Why might that not inevitably transpire? One obvious possibility is that once Trump’s lawyers get around to dissecting the prosecution case, they’ll find weaknesses not easily apparent even to experienced lawyers, let alone innocents-at-law like me. For instance, one commentator sympathetic to Trump, Michael Walsh, points out that using the Espionage Act as a basis for charges might be a good political move (because it seemingly validates the discredited Russiagate scandal) but a bad legal one. The Espionage Act—a First World War measure—is rarely prosecuted; it probably requires evidence that Trump intended to transmit the documents to a foreign power—for which there’s no evidence; and the judge in the Pentagon Papers case threw it out.

If that happens in this trial, the main basis for prosecution would be the laws on the safeguarding of presidential papers on which Trump’s lawyers could have a field day. I can scarcely believe this but I’m told that one federal ruling they might cite is something known as the “Clinton socks precedent” which allegedly held that when President Clinton placed confidential documents in his sock drawer, he automatically declassified them. We’ll see if that precedent protects a Republican President too.

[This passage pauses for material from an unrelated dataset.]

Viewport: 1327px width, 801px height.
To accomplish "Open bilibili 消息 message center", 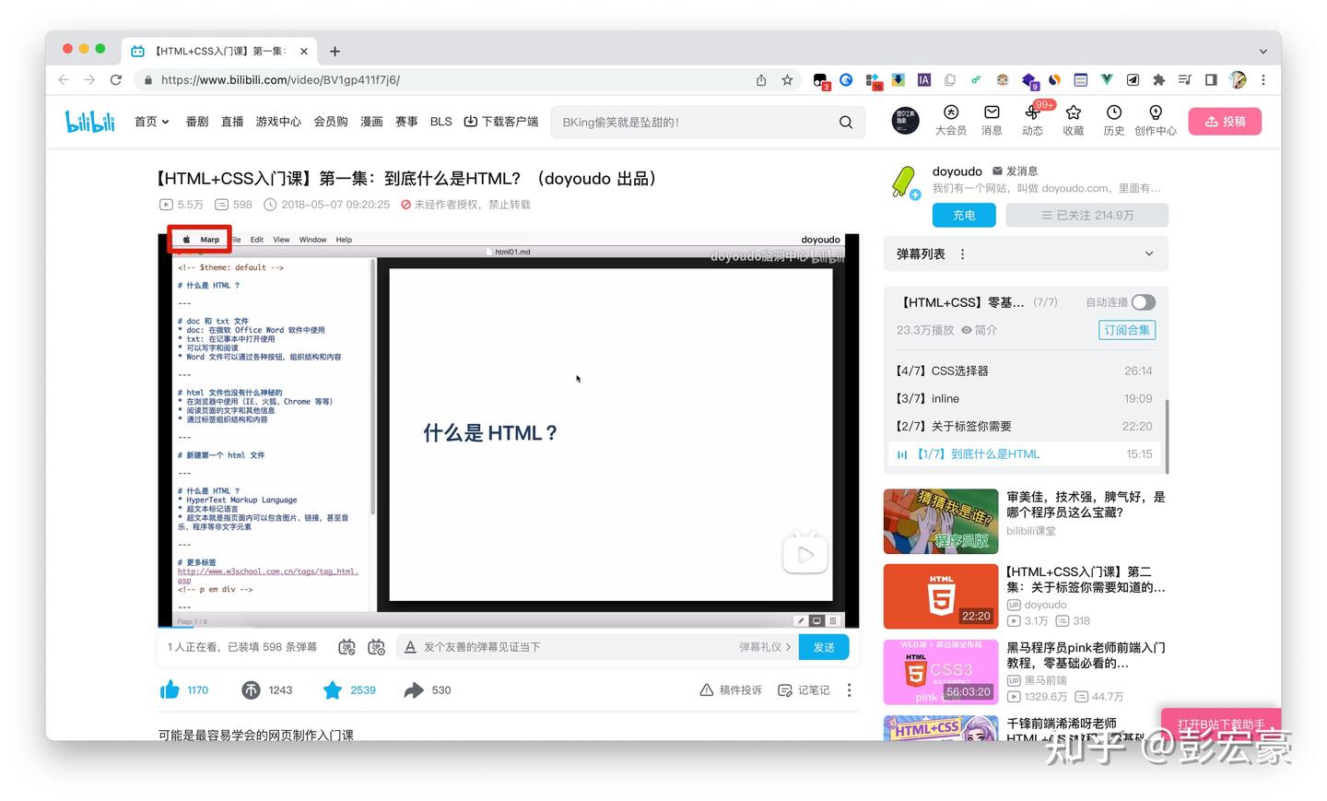I will click(x=992, y=121).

And, finally, this trial will be a jury trial. The judge chosen to preside over it seems to be one who is not hostile to Trump. A friendly judge can quite honourably ensure that the selection of jurors is not biased against the defendant, especially in Florida where the jury pool will start out as quite balanced. And you can never be certain how a jury will decide. And if he is acquitted, Trump will be a strong favourite for the 2024 presidential election. All the legal attacks on him would redound to his credit. He would look like—he would be!—a wronged man unjustly pursued.

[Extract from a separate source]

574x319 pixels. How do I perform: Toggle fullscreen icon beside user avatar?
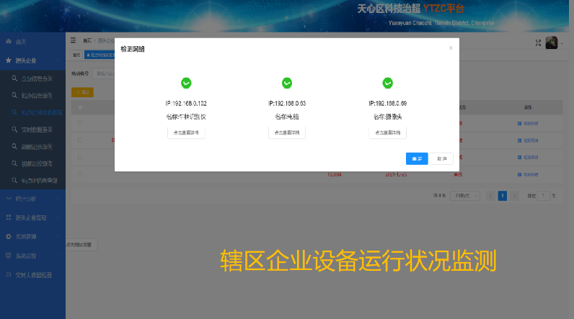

Let’s assume, however, that Trump is found guilty. At that point a grave national crisis would be threatened. Trump and his partisans would argue, with more than a little justice, that he had been found guilty of crimes more or less identical with crimes committed by people on the Democratic side of politics, notably Hillary Clinton, who were not even charged with their offences. Legally speaking, that is irrelevant: if you are found guilty of a crime, it’s no defence at all to argue or even prove that others have committed the same crime and escaped scot-free. Most criminals do escape scot-free, but that unfortunate fact can’t be a defence for criminals who are caught. Otherwise, criminals would never be punished and there would be no deterrence for crime.

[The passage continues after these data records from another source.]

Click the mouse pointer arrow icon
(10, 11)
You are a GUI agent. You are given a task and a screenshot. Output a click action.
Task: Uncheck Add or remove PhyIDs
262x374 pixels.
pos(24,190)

Politically speaking, however, it would be a different matter entirely. Half the country would see his conviction as unsafe and vindictive. I won’t predict the social and political consequences of that in case the New York Times accuses me of unleashing a wave of violent threats and alarming analysts.

But I will say that Donald Trump was quite right to denounce not the rule of law but how law is selectively misapplied by Democratic prosecutors: to give up enforcing laws they dislike, to release dangerous criminals onto the streets without bail, to punish their political opponents and reward their friends, and to use their regulatory and prosecutorial powers to censor opinions they dislike and bankrupt those who express them.

Donald Trump is big enough to look after himself. What about the rest of us?